Goodson argues then that the detective-arresting officer did not have articulable knowledge of particular facts to meet the reasonable suspicion or reasonable belief of the stop and interrogate article or to meet the reasonable cause-probable cause of the arrest without a warrant article. We cannot agree. Factors that defendant overlooks are also important to the determination, which must be made on a case to case basis from the totality of the particular circumstances. State v. Flowers, 441 So.2d 1288 (La. 1983).
The totality of the circumstances of the particular case determine whether the requisite belief exists in either case, but several factors are often emphasized in cases making the determination. See State v. Williams, 416 So.2d 91 (La. 1982); State v. Johnson, 422 So.2d 1125 (La. 1982); State v. Bailey, 410 So.2d 1123 (La. 1982); State v. Collins, 378 So.2d 928 (La. 1979).

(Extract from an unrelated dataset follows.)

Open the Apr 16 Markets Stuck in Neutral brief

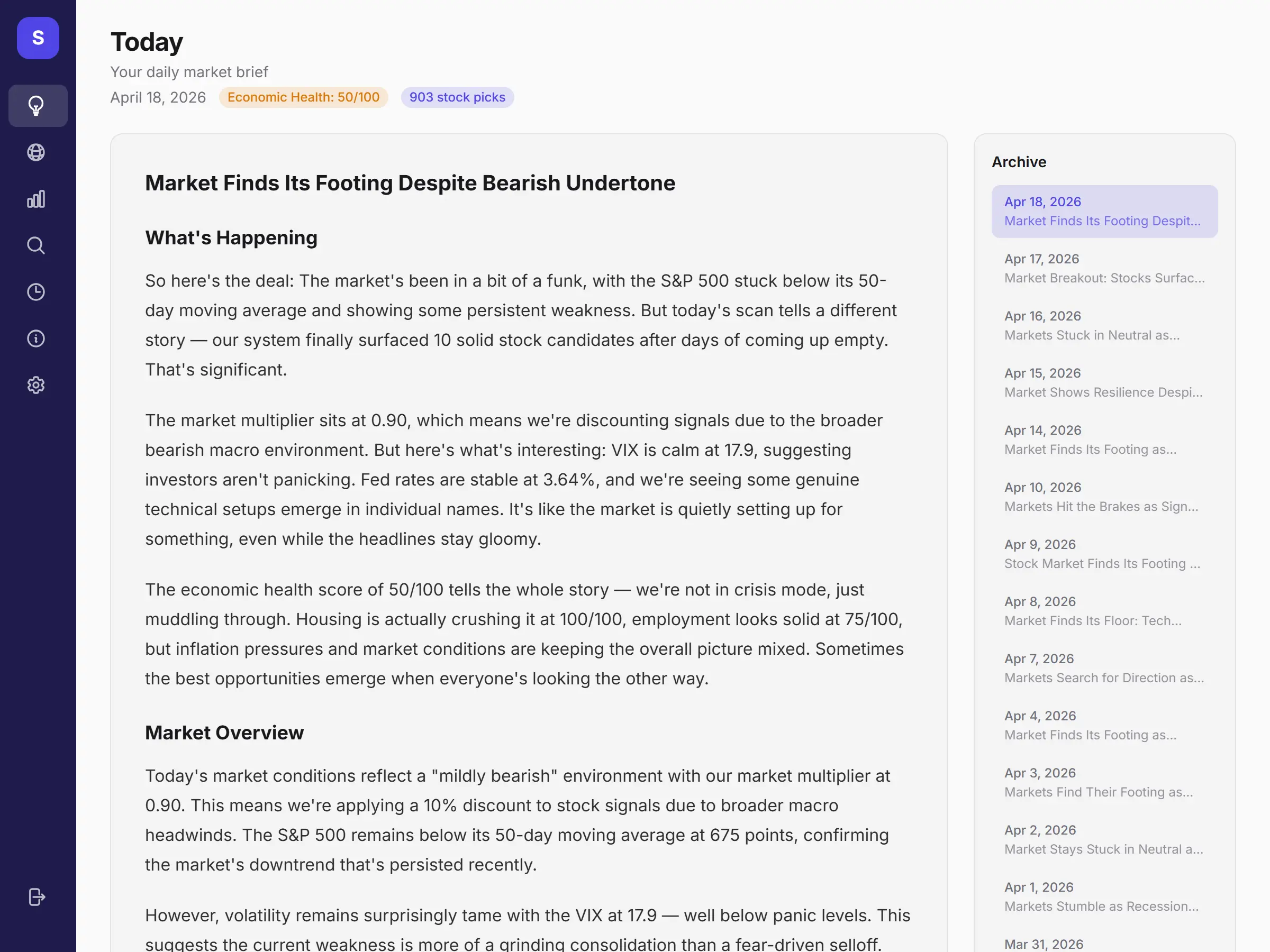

— Was the area a "high crime area?" The frequency and notoriety of rapes and burglaries in the Highland area answer affirmatively.
— The time of day? It was one o'clock in the morning.
— Frequency of other persons in the area? No other stranger was seen in the four block area under surveillance.
— Any suspicious activity or flight of the suspect? Goodson was running when the first officer spotted him. Goodson retreated into the shadows of the alley and ran when the detective spotted him and yelled at him to stop.
— Had a crime been reported before the stop or the arrest? Yes, by two different possible victims in the area.
— Other factors? The arresting detective was familiar with the distinctive shoe sole of the tennis shoes worn by Goodson and with the general description and m.o. of the Highland rapist. Goodson's appearance, shoes, jacket, gloves, and flashlight corresponded to the descriptions which had been given to the police by other persons.
Under these circumstances, reasonable cause to detain and interrogate Goodson existed and immediately ripened into probable cause to arrest when Goodson fled and was forcibly stopped and observed by the officers. Goodson's complaint of being immediately handcuffed is also without merit. Where reasonable suspicion or reasonable belief for a CCrP 215.1 stop exists and the person whose temporary detention is requested attempts to evade or to flee from such detention, a police officer may use reasonable force to effect the detention, just as he may use reasonable force to effect an arrest. See CCrP Art. 220. The officers who were on the apprehension team knew that some victims of earlier rapes had reported that the Highland rapist was armed with a knife. Under the circumstances shown, the officer who first stopped Goodson's flight did not use unreasonable force in stopping him or in immediately handcuffing him. The detective who arrived a second or so later had probable cause to formally arrest Goodson after more closely observing the things mentioned in the light of that detective's earlier knowledge of the appearance and m.o. of the rapist. We find no merit in Goodson's contention that his arrest was unlawful.
CONFESSIONS INDUCED?
Defendant signed numerous Miranda acknowledgments once he was in custody. He gave three recorded statements to Shreveport police and one to Bossier police and in each instance acknowledged his Miranda rights and that he was voluntarily making the statements, without being subjected to force or intimidation or promises of anything. Additionally, Goodson signed consent forms volunteering saliva, blood, and other samples from his person and consenting to a search of his residence and vehicle. Goodson admitted to "at least a dozen" rapes in the Highland area of Shreveport and at least one in Bossier. He confessed to at least one rape that was never reported to police by the victim. He denied some other rapes, and particularly some very violent ones, about which he was questioned.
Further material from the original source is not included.